(Stored data entries)

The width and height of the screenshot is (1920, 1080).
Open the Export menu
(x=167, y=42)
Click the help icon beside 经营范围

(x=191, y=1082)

-- DIRECTIONS --
What do the records say? Quote them all exactly.

-- RESPONSE TO THIS EXERCISE --
The width and height of the screenshot is (1920, 1080).
Open the Export menu
(x=167, y=42)
Click the help icon beside 经营范围

(x=191, y=1082)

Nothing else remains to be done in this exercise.